(Input)
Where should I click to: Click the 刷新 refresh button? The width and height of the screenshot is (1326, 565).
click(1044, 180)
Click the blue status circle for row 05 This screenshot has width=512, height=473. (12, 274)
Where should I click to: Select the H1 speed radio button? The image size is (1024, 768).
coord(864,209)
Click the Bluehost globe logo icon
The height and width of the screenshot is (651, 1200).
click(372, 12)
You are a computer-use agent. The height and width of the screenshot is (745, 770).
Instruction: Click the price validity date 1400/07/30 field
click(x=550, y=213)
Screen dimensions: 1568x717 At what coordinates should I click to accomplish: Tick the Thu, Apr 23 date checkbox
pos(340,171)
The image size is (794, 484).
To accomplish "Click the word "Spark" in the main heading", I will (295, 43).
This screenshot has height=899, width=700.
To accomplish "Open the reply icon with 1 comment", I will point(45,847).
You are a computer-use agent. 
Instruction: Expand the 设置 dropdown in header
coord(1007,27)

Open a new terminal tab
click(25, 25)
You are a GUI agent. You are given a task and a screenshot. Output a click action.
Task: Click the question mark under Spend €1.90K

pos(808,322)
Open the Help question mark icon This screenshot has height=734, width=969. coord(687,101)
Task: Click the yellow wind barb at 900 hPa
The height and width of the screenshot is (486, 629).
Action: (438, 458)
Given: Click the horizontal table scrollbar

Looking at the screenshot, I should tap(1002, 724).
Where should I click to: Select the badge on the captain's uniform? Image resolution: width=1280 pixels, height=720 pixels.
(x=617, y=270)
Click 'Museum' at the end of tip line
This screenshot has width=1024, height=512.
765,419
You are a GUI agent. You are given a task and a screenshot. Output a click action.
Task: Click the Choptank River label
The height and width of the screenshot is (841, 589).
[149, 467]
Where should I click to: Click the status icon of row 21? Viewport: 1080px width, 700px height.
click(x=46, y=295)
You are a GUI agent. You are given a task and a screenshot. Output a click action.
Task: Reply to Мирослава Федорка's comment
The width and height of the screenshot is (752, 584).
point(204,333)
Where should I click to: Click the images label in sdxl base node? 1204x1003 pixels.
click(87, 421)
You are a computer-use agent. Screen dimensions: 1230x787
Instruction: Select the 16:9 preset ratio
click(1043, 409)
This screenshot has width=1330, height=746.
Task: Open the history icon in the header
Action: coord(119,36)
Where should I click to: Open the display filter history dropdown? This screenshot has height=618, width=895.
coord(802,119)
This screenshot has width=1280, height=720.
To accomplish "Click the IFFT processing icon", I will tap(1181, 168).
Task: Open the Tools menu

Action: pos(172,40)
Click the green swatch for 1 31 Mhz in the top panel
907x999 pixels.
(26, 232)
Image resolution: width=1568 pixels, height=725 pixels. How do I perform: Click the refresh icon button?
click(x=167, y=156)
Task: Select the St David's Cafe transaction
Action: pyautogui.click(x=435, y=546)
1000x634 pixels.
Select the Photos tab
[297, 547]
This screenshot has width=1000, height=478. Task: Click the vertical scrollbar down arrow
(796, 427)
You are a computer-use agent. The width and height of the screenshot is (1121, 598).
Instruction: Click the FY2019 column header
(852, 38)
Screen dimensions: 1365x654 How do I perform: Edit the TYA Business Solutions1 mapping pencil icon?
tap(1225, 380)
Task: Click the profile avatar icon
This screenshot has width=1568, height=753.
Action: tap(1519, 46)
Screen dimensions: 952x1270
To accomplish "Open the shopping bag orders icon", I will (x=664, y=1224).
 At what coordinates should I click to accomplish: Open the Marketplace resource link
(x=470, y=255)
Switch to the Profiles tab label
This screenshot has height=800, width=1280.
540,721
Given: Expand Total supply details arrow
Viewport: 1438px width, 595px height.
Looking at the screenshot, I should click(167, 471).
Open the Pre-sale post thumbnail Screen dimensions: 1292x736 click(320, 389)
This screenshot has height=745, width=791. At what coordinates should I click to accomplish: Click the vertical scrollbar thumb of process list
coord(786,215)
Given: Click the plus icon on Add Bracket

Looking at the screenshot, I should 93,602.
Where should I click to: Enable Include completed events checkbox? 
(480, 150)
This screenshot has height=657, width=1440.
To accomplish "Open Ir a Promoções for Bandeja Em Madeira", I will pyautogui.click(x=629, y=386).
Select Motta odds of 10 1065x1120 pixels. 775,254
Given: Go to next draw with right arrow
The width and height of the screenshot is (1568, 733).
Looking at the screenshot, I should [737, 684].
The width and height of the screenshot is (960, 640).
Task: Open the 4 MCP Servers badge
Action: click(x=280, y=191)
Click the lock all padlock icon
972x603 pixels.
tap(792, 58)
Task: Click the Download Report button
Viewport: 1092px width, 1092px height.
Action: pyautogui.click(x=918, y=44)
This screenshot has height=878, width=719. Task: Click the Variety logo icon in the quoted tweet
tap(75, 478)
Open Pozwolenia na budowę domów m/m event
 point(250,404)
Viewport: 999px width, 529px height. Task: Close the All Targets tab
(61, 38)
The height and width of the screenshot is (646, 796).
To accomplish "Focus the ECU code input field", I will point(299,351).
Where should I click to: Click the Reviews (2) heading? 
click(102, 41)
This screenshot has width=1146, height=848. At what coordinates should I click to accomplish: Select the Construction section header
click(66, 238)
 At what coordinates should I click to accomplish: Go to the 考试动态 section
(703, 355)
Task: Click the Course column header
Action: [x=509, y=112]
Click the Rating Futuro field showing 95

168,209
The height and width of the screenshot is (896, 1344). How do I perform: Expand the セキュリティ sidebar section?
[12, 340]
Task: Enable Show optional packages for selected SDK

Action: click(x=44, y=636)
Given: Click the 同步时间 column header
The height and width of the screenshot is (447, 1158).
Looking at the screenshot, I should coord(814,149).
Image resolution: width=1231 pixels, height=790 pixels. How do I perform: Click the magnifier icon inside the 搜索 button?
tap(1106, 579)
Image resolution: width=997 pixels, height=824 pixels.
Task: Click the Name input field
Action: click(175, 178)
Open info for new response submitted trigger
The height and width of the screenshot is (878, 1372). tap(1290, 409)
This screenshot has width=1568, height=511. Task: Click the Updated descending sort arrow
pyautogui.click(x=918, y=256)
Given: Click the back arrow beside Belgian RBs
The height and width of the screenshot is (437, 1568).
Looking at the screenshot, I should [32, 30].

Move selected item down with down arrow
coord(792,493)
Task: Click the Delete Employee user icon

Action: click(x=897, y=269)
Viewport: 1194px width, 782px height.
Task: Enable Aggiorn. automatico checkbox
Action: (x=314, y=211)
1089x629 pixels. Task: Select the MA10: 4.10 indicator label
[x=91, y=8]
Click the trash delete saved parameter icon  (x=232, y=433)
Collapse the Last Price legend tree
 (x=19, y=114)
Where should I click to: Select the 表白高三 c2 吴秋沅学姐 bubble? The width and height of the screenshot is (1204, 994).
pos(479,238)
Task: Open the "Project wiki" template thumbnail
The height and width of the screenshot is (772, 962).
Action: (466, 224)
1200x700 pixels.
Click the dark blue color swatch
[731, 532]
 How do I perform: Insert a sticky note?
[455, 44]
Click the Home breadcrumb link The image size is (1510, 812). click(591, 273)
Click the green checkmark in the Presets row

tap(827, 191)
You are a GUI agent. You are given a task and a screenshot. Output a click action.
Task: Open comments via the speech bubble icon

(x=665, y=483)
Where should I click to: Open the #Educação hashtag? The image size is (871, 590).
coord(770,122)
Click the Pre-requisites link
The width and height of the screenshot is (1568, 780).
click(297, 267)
(End Input)
Problem to work on:
The answer must be every line from the records above that contains the word "thumbnail", copied out.

Written answer:
Open the Pre-sale post thumbnail Screen dimensions: 1292x736 click(320, 389)
Task: Open the "Project wiki" template thumbnail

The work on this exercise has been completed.